Word and element location data
START

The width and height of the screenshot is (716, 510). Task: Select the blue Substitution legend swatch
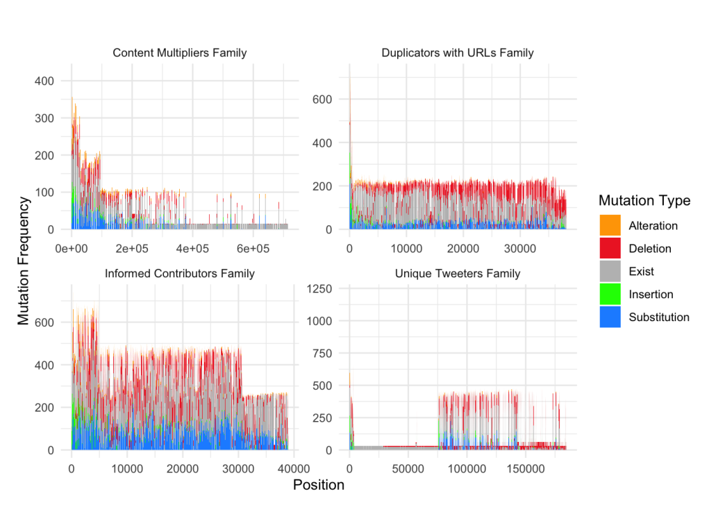610,318
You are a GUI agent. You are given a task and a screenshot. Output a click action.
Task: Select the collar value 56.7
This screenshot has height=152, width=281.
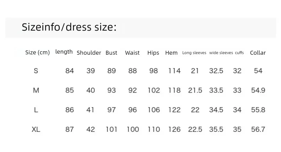258,129
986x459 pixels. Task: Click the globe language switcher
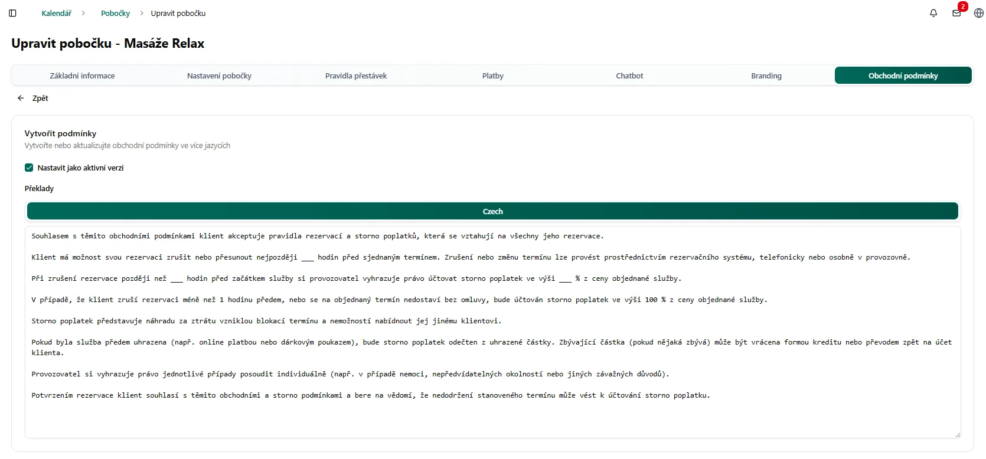978,13
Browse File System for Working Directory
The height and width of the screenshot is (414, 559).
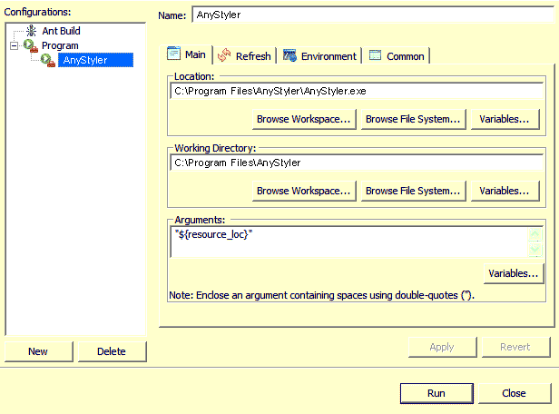[x=413, y=191]
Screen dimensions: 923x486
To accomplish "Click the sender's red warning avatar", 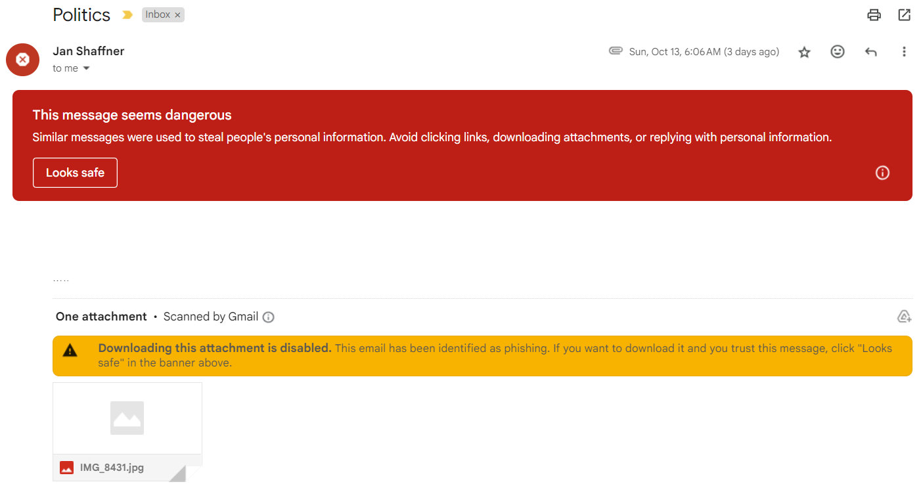I will 22,59.

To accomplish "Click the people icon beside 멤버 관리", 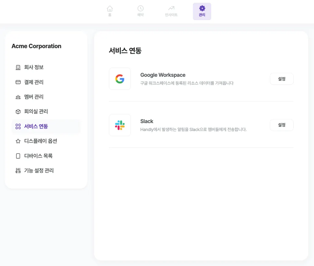I will coord(18,97).
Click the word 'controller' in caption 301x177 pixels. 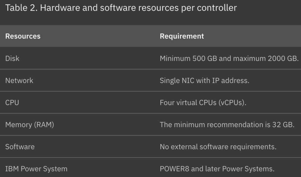[217, 8]
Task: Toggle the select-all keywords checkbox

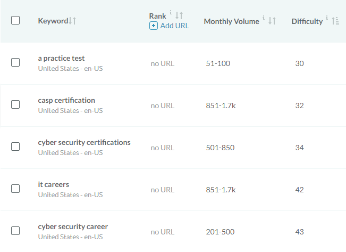Action: click(x=15, y=20)
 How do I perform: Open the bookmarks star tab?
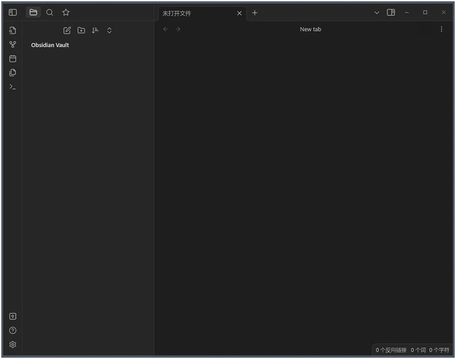66,12
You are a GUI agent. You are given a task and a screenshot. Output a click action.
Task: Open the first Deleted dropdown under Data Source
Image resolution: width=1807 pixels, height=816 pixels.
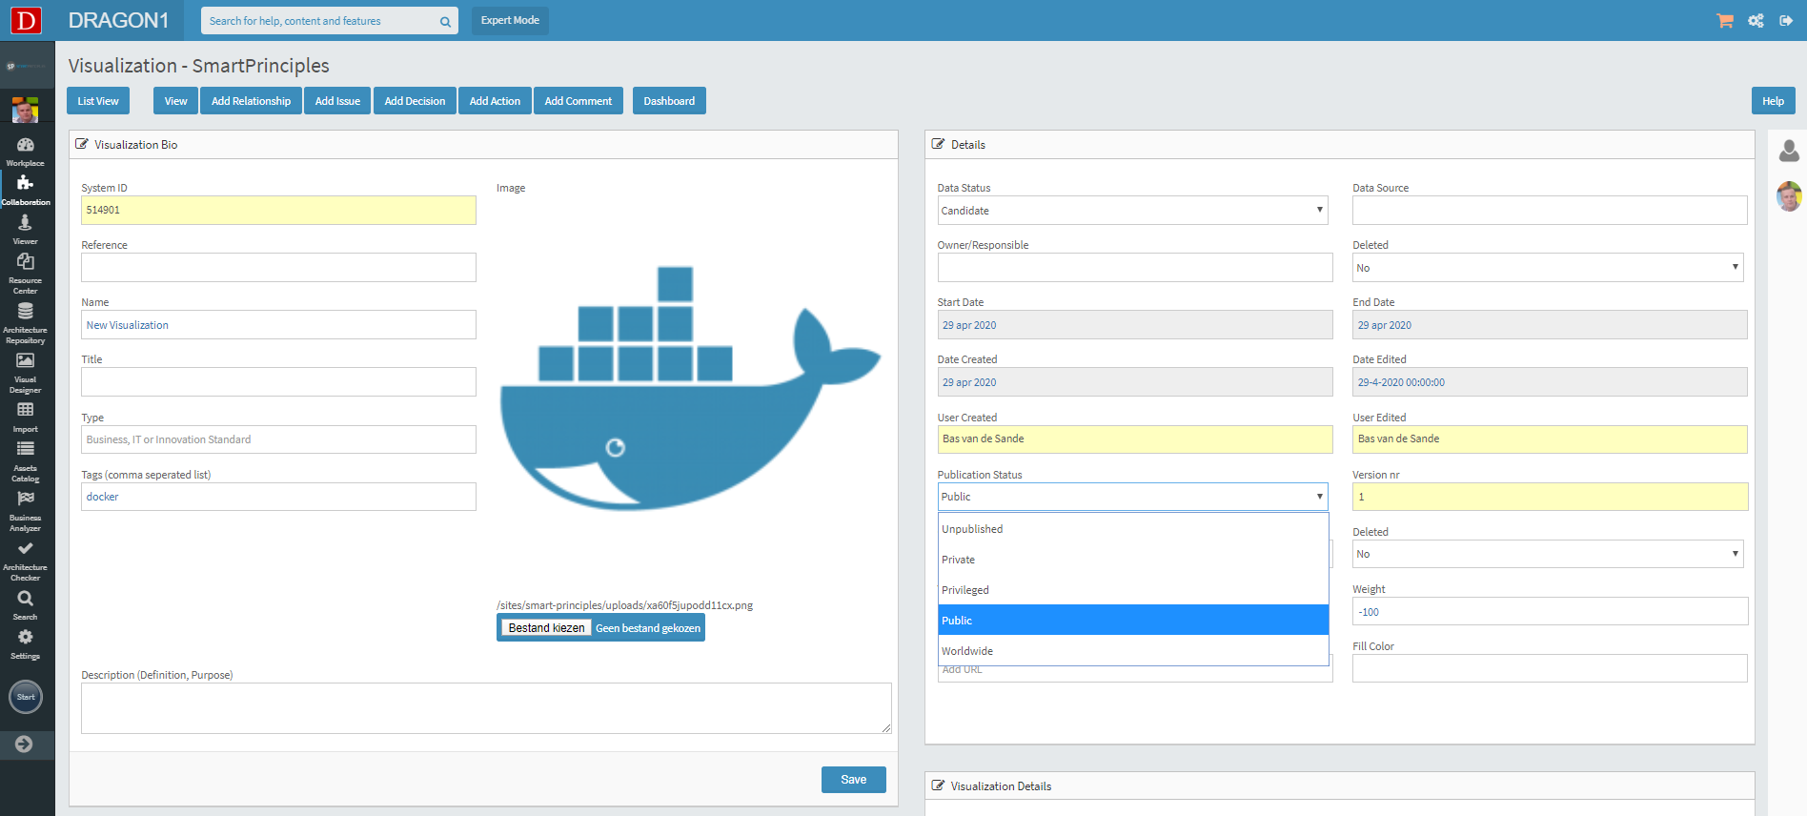coord(1548,268)
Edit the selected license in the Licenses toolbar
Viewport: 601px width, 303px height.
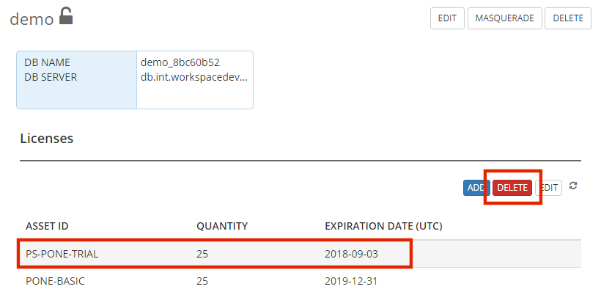tap(548, 188)
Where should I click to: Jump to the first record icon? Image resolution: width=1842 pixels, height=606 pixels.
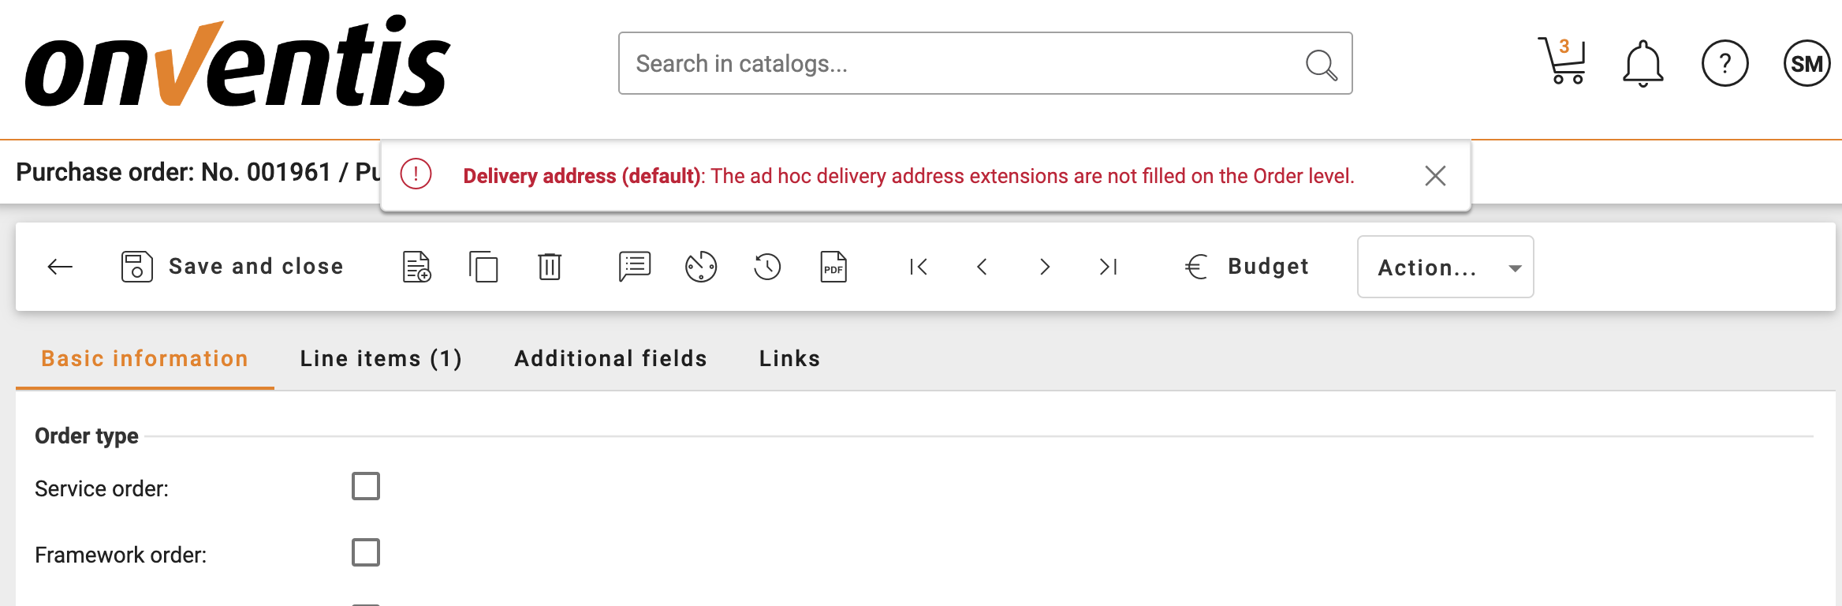point(919,267)
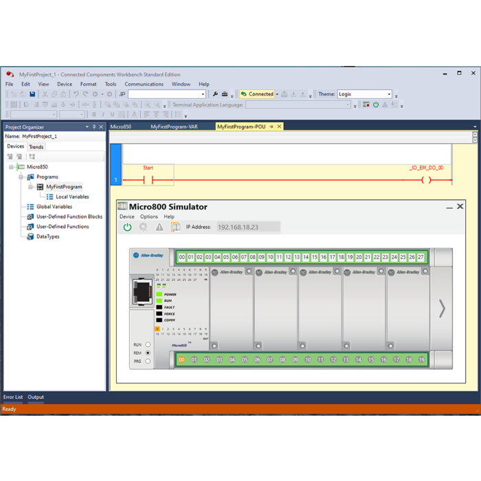Screen dimensions: 481x481
Task: Collapse the Micro850 tree node
Action: click(x=12, y=167)
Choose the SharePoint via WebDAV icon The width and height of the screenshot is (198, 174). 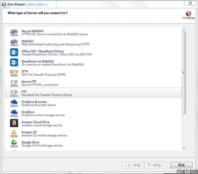coord(14,63)
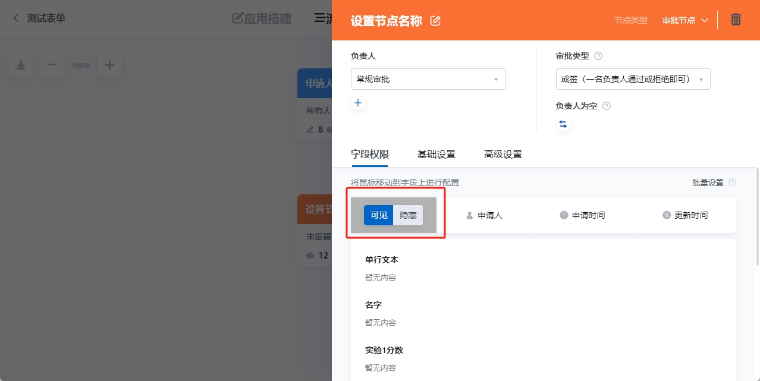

END

PROBLEM DETAILS:
Report how many lines of the data above contain the string "resolution", counting only matches with the same case, and give only the number.

RESPONSE:
2